During a 1996 race off the coast of Hawaii, Plattner’s yacht, the Morning Glory, had a breakdown. A boat owned by archrival Larry Ellison, the head of Oracle, cruised by and the crew allegedly mocked Plattner’s plight by videotaping rather than helping. He famously mooned the camera.

Five years later, the company he helped co-found is demonstrating the same kind of feisty retort Plattner exhibited when he flashed his behind. SAP was slow to grasp the importance of the Internet and it looked as if newcomers would take the lead. But the 29-year-old company is playing catch-up fast while upstarts are sinking.

The secret of Plattner’s success can be found in SAP’s new marketing campaign. "In the old New Economy, it seemed that all a company needed to succeed was a URL and a marketing budget. But in the new New Economy companies are measured by the value they create. Can you increase productivity? Reduce costs? Discover new business?" These are questions software companies — in fact all companies — ought to be asking themselves. Products that make businesses more efficient will be in big demand in an economic downturn, and SAP has been honing its skills in this area for nearly three decades.

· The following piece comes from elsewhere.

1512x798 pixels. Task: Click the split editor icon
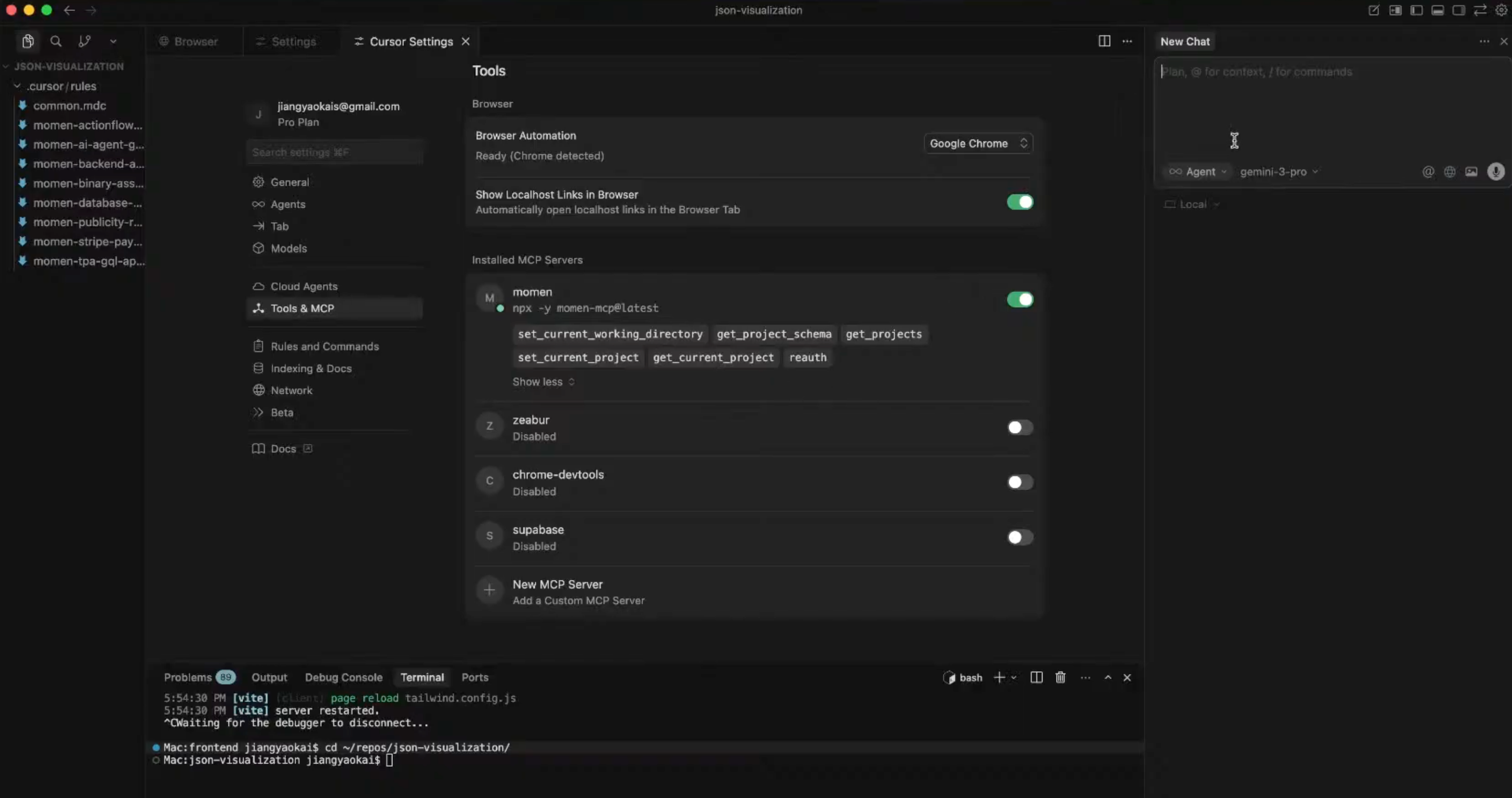coord(1104,41)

The world’s second-largest application-software supplier after Microsoft, SAP soared to global prominence with software that helps speed decision-making, slash costs and give managers control over global empires by bringing together a company’s operations, from order-taking to manufacturing to accounting.

With 15,000 companies as customers, it had the heft to branch out into specialized software for 19 industries — well ahead of Ellison’s Oracle, its closest competitor in this business. In recent years SAP has expanded into building links from the inside of these companies to emerging e-marketplaces, tying together suppliers and customers so they can easily transact online.

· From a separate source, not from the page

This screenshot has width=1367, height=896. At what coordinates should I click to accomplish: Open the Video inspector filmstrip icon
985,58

A deal Plattner orchestrated in June 2000 to combine forces with Commerce One, a U.S. Internet software company, helped shore up SAP’s strengths in building business-to-business marketplaces on the Web. And now Plattner is gearing up to gain on Siebel Systems, the leading firm in the market for sales force, marketing and customer-service software products. As he has repeatedly demonstrated — on his yacht and in the software sector — Plattner doesn’t like to lose any race.

The Vision Thing: "We want to deliver collaborative processes which move companies forward."

Forward Spin: While it would be a mistake to underestimate the strengths of players like Siebel and i2, information technology market research firm IDC says SAP’s main competition going forward will be from the software industry’s heaviest hitters. Microsoft bought Great Plains, an enterprise-application software company, in December 2000 and is expected to target part of SAP’s traditional customer base. While IBM isn’t talking about its plans, it is expected to make a defensive play, and Oracle is putting more of its efforts into corporate software applications, SAP’s core strength.